▶ **Text block**
----

There was no improvement in LEMS, and participants still could not walk outside the exoskeleton, which may be due to irreversible damage, a short follow-up time and a long duration of injury. Piira et al. [27] showed in a randomised controlled trial that robotic-assisted locomotor training cannot improve the walking function of individuals with an incomplete SCI. The result was the same as ours. Nevertheless, Donati et al. confirmed that 12-month-long brain-machine interface training with a lower limb exoskeleton upgraded the neurological level of four SCI-A participants [28].

The improvement of independence was still limited. Participants found difficulty performing activities such as bathing, dressing and applying make-up with the new robotic exoskeleton partially because they could not release the hands. Individuals also complained about the unsightly appearance of the robotic exoskeleton, which was in agreement with the results of the investigation by Lajeunesse et al. [29]. Furthermore, there was no effect on muscle tone. Juszczak et al. indicated that 31% of individuals with SCI increased muscle tone with powered exoskeleton training [30], which might be because the speed of their robotic exoskeleton was faster than ours and had incorrect alignment. In summary, EAW showed a promising effect on improving walking ability, but not on all kinds of activities of daily life and independence. In addition, there was no neurological improvement in any participant.

In terms of safety, 1 SAE and a relatively small number of minor or moderate AEs were observed within the individuals. A total of 7% of individuals suffered UTIs, which occurred in 20% [31] to 36% [32] of the SCI population. The relationship between EAW and UTI needs further research and may be verified by obtaining quantitative data with urodynamic examinations. One individual suffered from a collision after training with a standing frame and transferring to the wheelchair, and it resulted in a fracture. This was possibly related to EAW. The training sessions increased the force in both the joint and the bone, which may exceed the compressive strength of bone, especially for long bones, such as the femur. This situation occurs easily when the individual has osteoporosis. Unfortunately, we did not perform a bone mineral density test. In terms of the integrity of skin tissue, only one participant bruised slightly during the programme, which was comparable or milder to what Yang et al. [33] found, with 13 episodes among 12 participants in the ReWalk walking trainings.

Limitations

This study had several limitations. First, this is a pre-post observational study that cannot provide sufficient and strong evidence to indicate the effectiveness of EAW. Second, this study recruited individuals who were willing to attend, which leads to selection bias. Third, the time of training was limited to 2 weeks without follow-up. Fourth, we asked the participants to attend trainings as before and to try not to change medicines, but these directions could not be enforced. Last but not least, the WISCI II was perhaps not accurate for the robotic exoskeleton since the exoskeleton was not clearly included in the definition.

----

▶ **Stored data**
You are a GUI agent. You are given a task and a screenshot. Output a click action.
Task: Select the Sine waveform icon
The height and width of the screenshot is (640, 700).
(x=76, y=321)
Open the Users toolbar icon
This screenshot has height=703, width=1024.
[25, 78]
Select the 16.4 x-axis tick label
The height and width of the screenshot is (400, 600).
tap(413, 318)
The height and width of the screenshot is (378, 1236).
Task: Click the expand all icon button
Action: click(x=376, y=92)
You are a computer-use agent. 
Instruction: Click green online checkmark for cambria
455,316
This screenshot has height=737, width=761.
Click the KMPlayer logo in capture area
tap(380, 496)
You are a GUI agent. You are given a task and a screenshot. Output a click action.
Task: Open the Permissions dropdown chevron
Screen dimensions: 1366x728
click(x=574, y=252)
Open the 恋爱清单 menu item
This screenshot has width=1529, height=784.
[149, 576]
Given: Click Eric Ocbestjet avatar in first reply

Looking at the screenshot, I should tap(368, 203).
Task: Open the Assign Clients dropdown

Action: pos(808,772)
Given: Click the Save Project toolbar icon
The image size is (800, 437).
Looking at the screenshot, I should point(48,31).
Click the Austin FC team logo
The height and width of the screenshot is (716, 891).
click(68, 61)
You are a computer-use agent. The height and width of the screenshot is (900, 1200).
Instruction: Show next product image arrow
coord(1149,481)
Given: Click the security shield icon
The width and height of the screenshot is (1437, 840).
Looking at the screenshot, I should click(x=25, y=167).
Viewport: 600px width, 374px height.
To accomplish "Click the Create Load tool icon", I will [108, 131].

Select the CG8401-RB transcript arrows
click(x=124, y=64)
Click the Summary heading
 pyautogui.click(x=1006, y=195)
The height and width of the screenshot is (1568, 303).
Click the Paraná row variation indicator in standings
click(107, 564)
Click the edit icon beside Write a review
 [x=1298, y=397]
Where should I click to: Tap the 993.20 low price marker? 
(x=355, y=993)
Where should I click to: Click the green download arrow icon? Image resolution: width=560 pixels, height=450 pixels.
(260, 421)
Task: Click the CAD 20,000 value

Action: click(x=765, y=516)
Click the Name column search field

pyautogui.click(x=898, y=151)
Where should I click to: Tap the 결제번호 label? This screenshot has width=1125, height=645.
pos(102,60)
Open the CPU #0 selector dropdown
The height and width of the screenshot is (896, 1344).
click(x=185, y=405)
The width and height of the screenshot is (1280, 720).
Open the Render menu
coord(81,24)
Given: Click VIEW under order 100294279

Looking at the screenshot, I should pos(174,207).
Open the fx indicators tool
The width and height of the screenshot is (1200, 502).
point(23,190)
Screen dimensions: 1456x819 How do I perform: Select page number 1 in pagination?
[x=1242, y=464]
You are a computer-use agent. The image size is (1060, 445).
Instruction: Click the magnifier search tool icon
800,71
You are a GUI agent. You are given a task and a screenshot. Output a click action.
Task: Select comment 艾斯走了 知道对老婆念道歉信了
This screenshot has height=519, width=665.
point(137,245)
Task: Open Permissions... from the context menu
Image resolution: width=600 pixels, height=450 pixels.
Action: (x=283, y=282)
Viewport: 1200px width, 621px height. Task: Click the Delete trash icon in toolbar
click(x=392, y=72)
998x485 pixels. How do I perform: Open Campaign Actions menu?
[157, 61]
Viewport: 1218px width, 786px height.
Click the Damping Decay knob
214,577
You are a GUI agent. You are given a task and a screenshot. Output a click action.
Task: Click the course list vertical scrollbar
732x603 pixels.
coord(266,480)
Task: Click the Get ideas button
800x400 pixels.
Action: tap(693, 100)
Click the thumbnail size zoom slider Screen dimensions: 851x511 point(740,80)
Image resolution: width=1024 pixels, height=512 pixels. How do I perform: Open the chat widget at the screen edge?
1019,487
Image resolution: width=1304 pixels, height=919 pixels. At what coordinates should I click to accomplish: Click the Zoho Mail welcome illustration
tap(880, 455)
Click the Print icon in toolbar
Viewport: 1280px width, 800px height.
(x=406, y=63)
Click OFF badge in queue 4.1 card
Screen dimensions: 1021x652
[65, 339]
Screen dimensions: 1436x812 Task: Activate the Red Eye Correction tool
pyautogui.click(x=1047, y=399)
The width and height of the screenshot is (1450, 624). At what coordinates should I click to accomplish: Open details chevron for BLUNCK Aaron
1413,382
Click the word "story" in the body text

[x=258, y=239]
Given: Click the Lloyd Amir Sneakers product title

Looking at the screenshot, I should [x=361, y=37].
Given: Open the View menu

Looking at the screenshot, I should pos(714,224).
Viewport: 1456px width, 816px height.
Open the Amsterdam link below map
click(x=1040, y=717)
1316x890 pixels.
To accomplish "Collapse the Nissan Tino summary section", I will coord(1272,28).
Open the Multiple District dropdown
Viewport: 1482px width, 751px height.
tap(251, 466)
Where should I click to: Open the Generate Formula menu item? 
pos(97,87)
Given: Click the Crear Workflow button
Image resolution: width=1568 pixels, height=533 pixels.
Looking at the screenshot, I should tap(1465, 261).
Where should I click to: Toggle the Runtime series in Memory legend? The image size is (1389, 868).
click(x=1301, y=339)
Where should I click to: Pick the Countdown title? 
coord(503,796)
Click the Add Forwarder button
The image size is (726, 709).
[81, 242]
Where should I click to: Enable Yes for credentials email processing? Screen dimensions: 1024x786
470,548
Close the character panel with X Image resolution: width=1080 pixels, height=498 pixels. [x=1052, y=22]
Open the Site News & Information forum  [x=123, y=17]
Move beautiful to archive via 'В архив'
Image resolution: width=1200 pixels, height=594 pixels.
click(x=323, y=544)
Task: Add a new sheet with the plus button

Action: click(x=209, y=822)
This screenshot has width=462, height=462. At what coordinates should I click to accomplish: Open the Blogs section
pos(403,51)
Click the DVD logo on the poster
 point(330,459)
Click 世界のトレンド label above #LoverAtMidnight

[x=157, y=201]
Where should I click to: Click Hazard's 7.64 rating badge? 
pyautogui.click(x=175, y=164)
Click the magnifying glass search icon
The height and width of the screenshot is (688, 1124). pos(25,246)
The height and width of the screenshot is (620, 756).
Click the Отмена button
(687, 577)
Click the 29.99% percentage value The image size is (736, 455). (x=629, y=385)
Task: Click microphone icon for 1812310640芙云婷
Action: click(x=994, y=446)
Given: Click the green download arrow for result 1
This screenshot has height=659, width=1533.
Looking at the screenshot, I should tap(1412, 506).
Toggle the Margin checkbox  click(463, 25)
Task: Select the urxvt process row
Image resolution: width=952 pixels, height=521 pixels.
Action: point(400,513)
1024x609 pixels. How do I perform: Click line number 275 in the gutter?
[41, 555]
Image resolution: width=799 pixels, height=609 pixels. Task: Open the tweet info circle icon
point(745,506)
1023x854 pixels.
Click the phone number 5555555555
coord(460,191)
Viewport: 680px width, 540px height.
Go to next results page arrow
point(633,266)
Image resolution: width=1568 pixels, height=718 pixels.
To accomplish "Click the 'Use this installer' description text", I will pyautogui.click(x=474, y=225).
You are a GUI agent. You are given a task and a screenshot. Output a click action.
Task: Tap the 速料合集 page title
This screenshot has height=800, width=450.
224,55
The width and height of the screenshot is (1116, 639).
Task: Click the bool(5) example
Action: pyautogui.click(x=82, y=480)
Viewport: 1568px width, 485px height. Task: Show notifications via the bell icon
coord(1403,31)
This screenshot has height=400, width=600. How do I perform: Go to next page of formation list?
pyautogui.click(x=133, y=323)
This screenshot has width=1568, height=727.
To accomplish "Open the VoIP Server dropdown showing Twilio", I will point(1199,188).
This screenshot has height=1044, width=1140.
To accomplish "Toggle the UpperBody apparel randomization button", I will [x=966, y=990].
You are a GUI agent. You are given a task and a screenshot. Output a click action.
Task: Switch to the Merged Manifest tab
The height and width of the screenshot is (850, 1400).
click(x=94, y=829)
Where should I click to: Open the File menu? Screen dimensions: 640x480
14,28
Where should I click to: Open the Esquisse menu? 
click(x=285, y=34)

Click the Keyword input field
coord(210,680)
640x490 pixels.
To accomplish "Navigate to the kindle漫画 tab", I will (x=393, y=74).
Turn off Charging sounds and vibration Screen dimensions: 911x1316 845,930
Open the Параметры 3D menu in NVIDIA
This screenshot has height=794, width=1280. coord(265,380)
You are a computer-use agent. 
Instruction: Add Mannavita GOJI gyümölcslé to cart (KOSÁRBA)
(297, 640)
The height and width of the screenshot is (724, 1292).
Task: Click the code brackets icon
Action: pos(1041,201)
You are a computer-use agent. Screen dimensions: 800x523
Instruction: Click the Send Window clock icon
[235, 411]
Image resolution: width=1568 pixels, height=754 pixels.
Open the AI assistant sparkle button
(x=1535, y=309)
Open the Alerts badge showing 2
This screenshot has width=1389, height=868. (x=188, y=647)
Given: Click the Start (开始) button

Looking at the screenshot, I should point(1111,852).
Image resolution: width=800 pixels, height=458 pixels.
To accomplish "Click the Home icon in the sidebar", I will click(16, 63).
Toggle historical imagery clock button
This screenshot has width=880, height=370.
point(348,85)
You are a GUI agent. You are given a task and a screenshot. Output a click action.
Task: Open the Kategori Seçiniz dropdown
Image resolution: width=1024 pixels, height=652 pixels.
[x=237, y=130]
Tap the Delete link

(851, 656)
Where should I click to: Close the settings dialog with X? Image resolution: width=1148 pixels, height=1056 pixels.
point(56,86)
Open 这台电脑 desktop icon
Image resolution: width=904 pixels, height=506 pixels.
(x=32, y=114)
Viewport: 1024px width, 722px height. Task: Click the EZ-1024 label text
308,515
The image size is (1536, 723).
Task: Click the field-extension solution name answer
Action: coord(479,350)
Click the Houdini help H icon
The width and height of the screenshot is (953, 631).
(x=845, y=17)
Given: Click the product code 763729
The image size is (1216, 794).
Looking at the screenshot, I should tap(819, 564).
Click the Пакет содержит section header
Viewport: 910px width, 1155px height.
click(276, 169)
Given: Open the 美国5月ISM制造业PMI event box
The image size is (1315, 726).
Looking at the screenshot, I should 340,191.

----

▶ **What this task involves**
Please state how long the training lasted according to the limitations in the exoskeleton study text.

▶ **Answer section**
Two weeks, with no follow-up.